In late September, a student at Rutgers University took his own life after he was a victim of a dangerous trend: cyberbullying. A concept that has quickly spun out of control as Internet technology has advanced and more students are connected, cyberbullying has been the cause of multiple suicides in the last month. Cyberbullying has even happened on campus — Andrew Shirvell’s recent Internet attacks on Michigan Student Assembly President Chris Armstrong could certainly qualify as cyberbullying. But this threat is rarely combated at the legal level. The state must address the seriousness of this threat and create legislation to protect the victims of cyberbullying.

On Sept. 22, Rutgers University freshman Tyler Clementi took his own life after his roommate secretly live-streamed footage on the web of him engaging in a sexual encounter with another male. His roommate and another classmate were arrested on invasion of privacy charges but have since been released on bail.

Cyberbullying is increasingly common and vicious because there is no easy way to monitor and stop it. The Internet is huge and allows for far more anonymity than any other medium through which bullying occurs. As a result, it’s more difficult to police. When a student is bullied in a controlled environment like school, teachers and administrators are often able to take immediate action. On the web, on the other hand, bullies can often remain under the radar until something shocking happens.
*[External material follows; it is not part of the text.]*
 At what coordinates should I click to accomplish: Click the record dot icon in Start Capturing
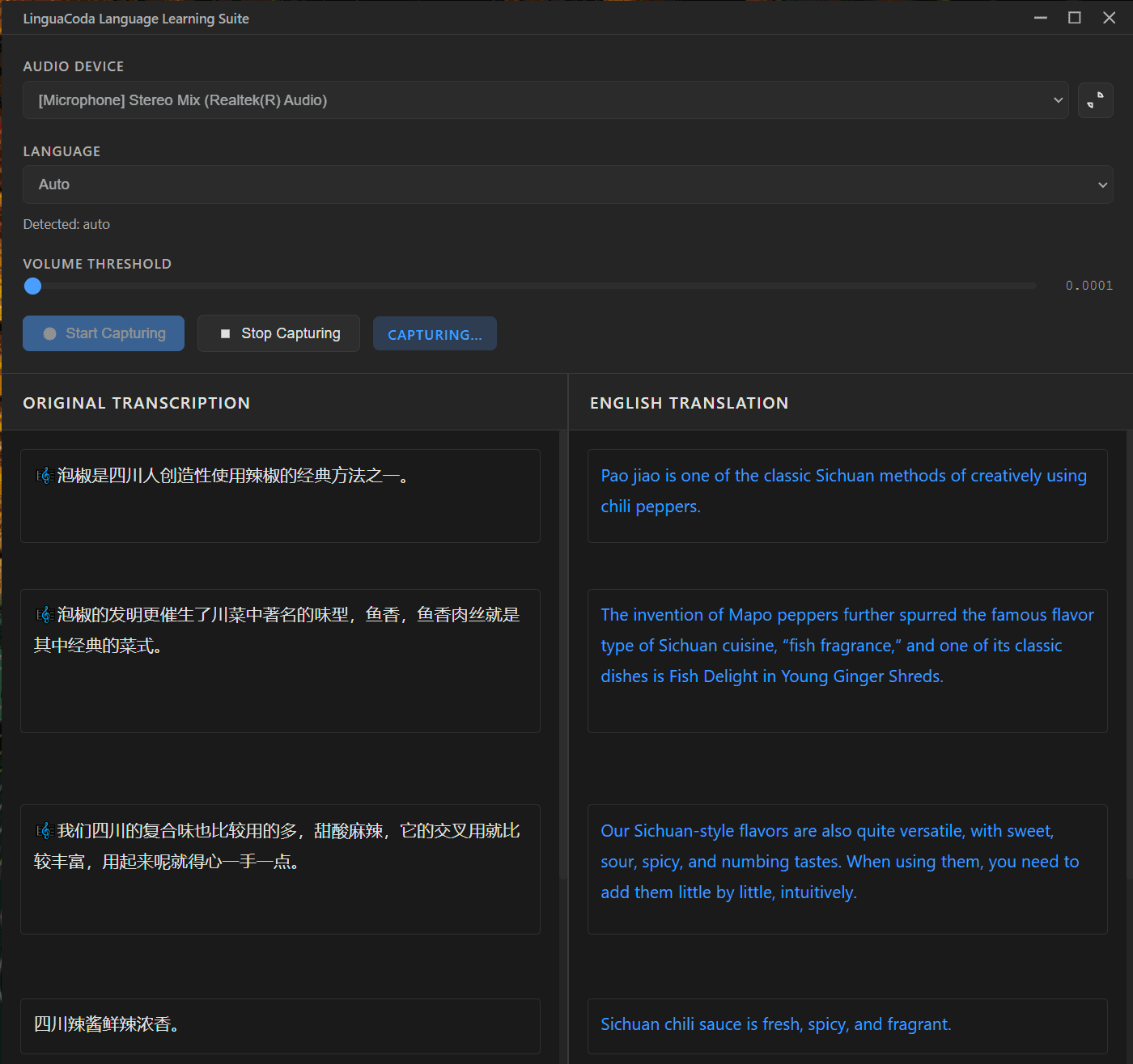(49, 333)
The bullying of Clementi and Shirvell’s attacks against Armstrong share a common trait: The objects of attack are members of the LGBT community. And though Armstrong has received impressive support from campus, many victims of cyberbullying don’t have such an encouraging environment. Nine out of ten LGBT students are bullied, according to a recent study conducted by the New York-based Gay, Lesbian and Straight Education Network. Because of this, these students are considered four times more likely to be suicidal than straight students. And while members of the LGBT community are statistically bullied more often than others, anyone is susceptible.

Though Michigan already has legislation to promote cyber-safety and has a law against bullying, there is nothing being done to stop or prevent cyberbullying. This needs to change. The state needs to create ways to detect cyberbullying and control what is being said on the Internet in order to protect victims and enforce consequences for perpetrators.

Currently, only seven states have legislation to stop cyberbullying. Michigan needs to join the movement to stop online attacks. Ironically, Attorney General Mike Cox has enacted a huge campaign — The Michigan Cyber Safety Initiative — to educate K-12 children about cyber safety. But we have seen as a result of Shirvell’s actions that the campaign can’t be completely effective because there is no law to deter potential bullies. If Cox’s own staff isn’t promoting this initiative, there is no reason why the rest of the community would. Cox needs to push for firmer laws that can’t be ignored.

Cyberbullying is a growing threat, especially to students and members of the LGBT community. To protect vulnerable students, Michigan must create legislation to help stop cyberbulling.